Work item
Which lines in the records below mention the word "screenshot"? Copy each one out.

Input material
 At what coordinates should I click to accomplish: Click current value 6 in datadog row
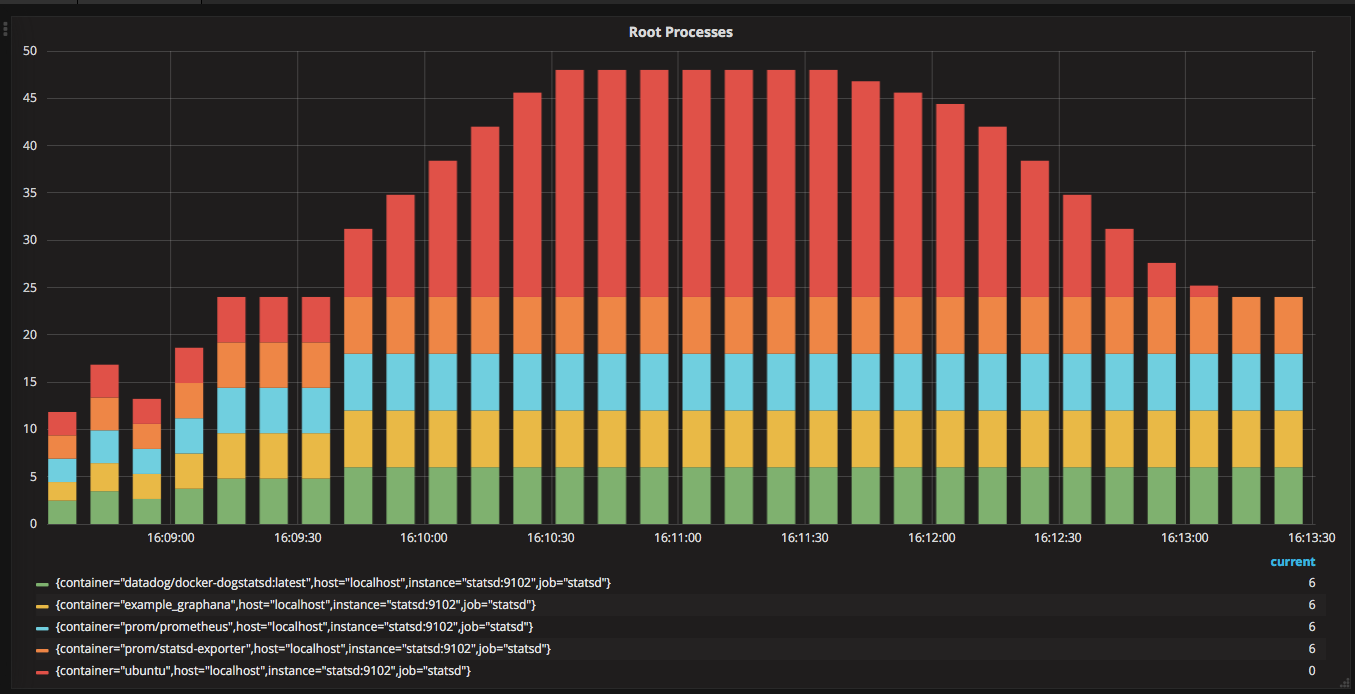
...
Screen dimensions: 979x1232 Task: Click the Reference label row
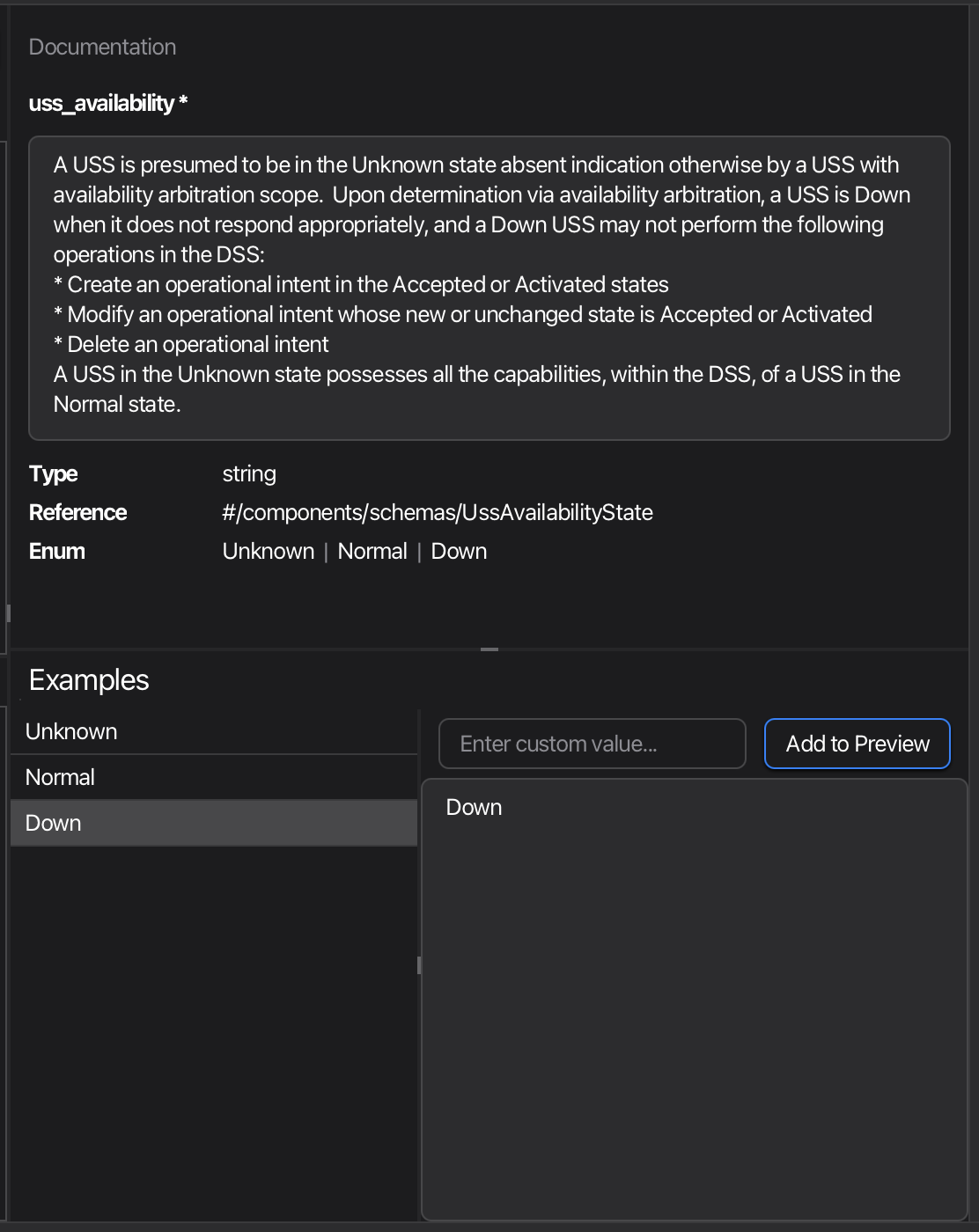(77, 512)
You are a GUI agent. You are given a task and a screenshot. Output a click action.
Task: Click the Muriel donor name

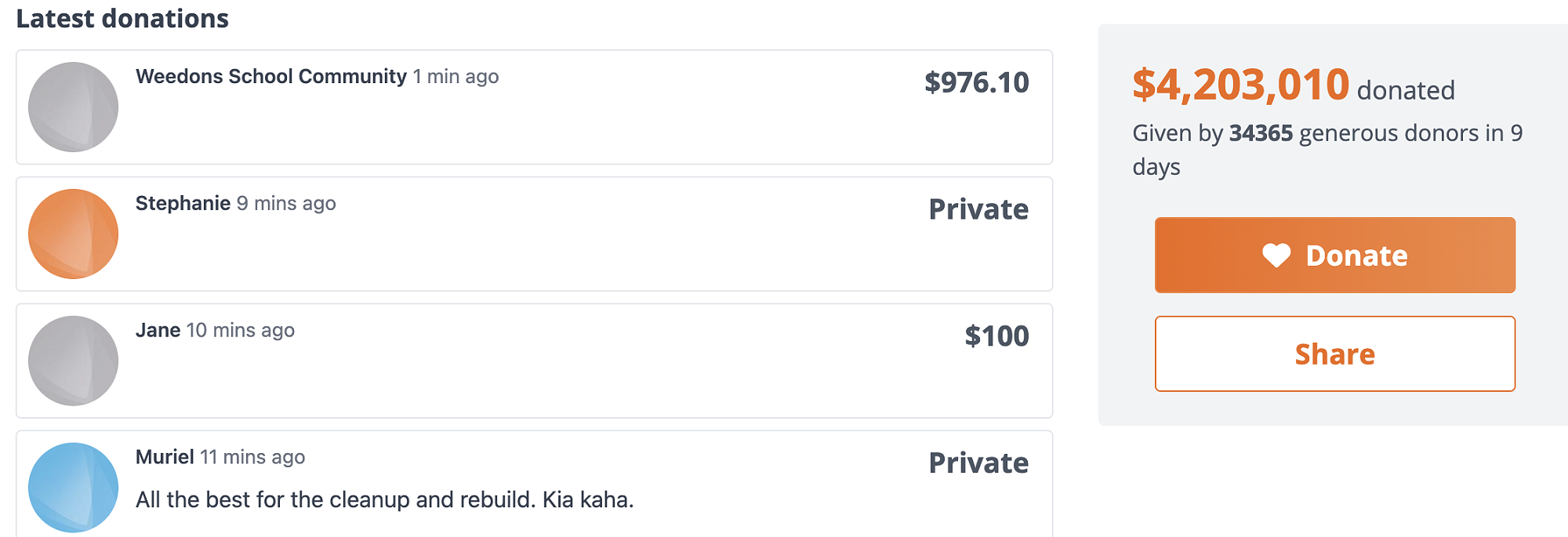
==
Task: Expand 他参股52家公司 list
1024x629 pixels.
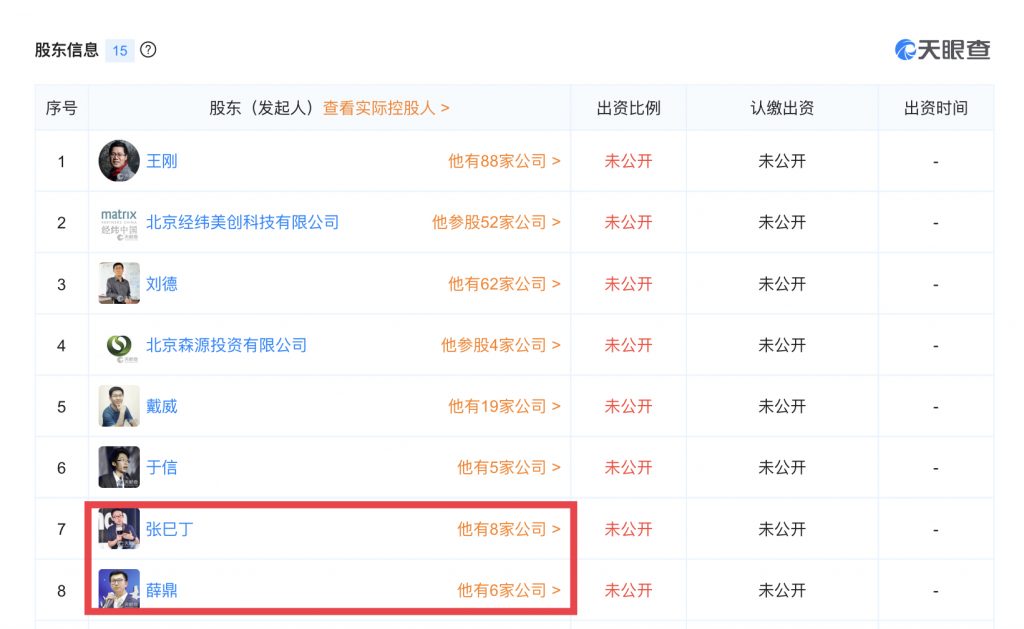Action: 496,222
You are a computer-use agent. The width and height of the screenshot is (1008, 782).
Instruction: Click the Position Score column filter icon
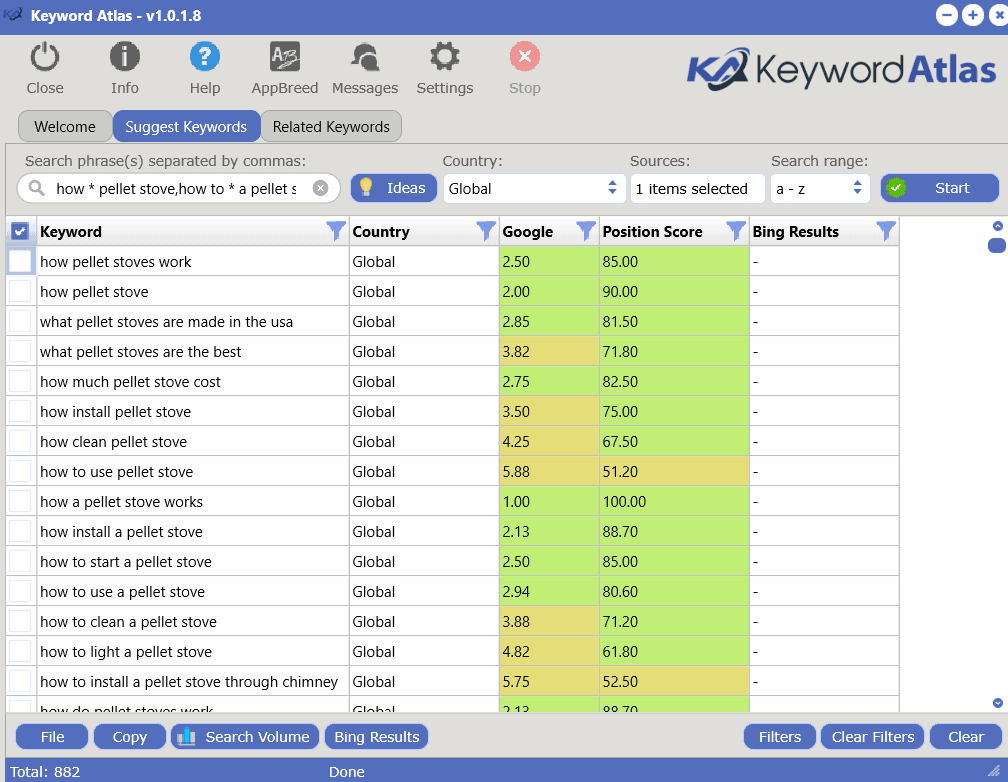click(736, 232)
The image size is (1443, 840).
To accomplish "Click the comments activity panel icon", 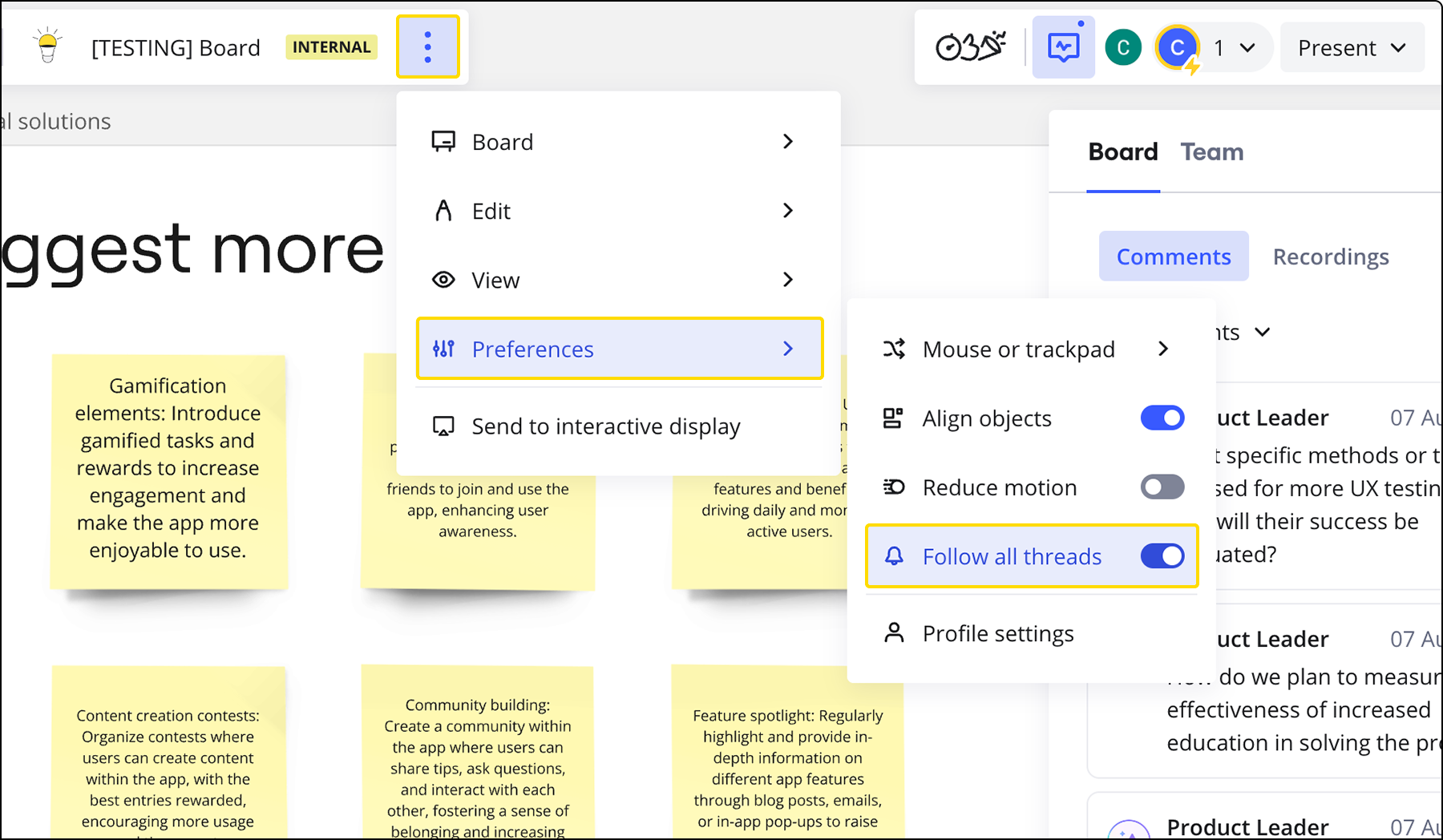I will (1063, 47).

Answer for this exercise
You are a GUI agent. You are given a task and a screenshot. Output a click action.
You are a computer-use agent. The width and height of the screenshot is (1008, 782).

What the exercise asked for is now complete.